Robert Ellin
Analyst · Benchmark
Yes. It's actually a great question. And I'm a huge believer in live streaming. And I sold my last -- 2 companies ago. I sold liveone.com to [ Barry Diller ] for $1 billion, right, and that's almost 20 years now, right? And so we're a huge believer in live streaming. And we stuck to music, and it wasn't because we were smarter. It was because there was a [ white paper ]. It was wide open. MTV left the music industry 20 years ago, and they left this wide open. There are way more festivals, way more concerts, way more content, right? And now you've got social media where the talent has the ability, right, those creators have the ability to reach their audience in such a unique way.
So we've had 5 billion engagements across our platform. And what I mean by 5 billion engagements is not only did they watch it, did the consumer watch, but they repurposed it and sent it back out across their social media and their friends. And as I said earlier, we have 3,000 artists full in our platform and skyrocketing every week. Last week, I think it was like 27 alone, right?
We've got over 3,000 artists, all 3,000 artists that hit those social media and told their fans to watch and listen on LiveOne. Those numbers are going to continue to grow. COVID woke up the world because no one can make money going out and performing live, right? It's a lot easier for Justin Bieber, right, to perform digitally and do a live stream than it is for him to go travel 176 days and go on tour. Or maybe even better is the hybrid of it where it's part digital, part live, right?

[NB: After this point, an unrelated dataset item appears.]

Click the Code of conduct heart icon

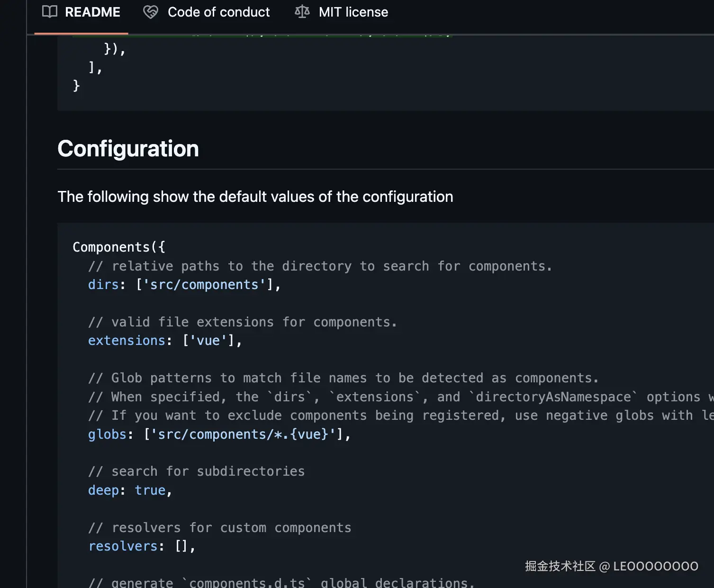tap(151, 12)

And if you think about this, right, we've streamed the biggest festivals on Earth. No different ESPN streams, the Yankees, the Dodgers, the Rangers, whatever your favorite team is, right? In music, we've done everything from Rock in Rio to EDC, EDC China, Japan, Jazz Montreux and the biggest artists around the world. Nobody has ever tested whether or not that works in pay-per-view. We know some sponsor dollar is going to come in because MTV, they spend millions and millions of dollars on it.
My humble opinion is our pay-per-view business has absolutely explosive growth in that we just put a K-pop artist, I mean, we did $600,000 in a night, in a night, right? All they had to do was perform from a little theater. Like in Korea, they put on their performance, and they put it across their digital media. We're about to have a young star from Israel do the same.
So when you have super fans, like there's a dollar amount sold. My belief is Rock in Rio had 89 million people watch and 1 million people attend. If you just hit 1 million people that pay $0.10 on the dollar to what they pay for a ticket, a ticket in Brazil is $100 on average. It is really expensive in Brazil. If you got $10, you got $10 times 1 million, you just created $10 million of revenues, right, in the weekend of the festival, a brand-new revenue stream that goes into the artist's hand, the agent's hand, the manager's hand, the writer's hand.
And you just increased the penetration of the dollar amount to everyone in music substantially. So I think there's a massive opportunity, and I truly believe our pay-per-view business can be a unicorn on its own. I started years ago Independent Entertainment, which you may remember, went to $1.3 billion, $1.4 billion, 34 years ago, right? And you didn't have social media or the ability to reach around the world. You're just reaching the United States. So we see one event selling 136,000 tickets for one night. I just think there's a massive opportunity with very little risk if you handle it properly.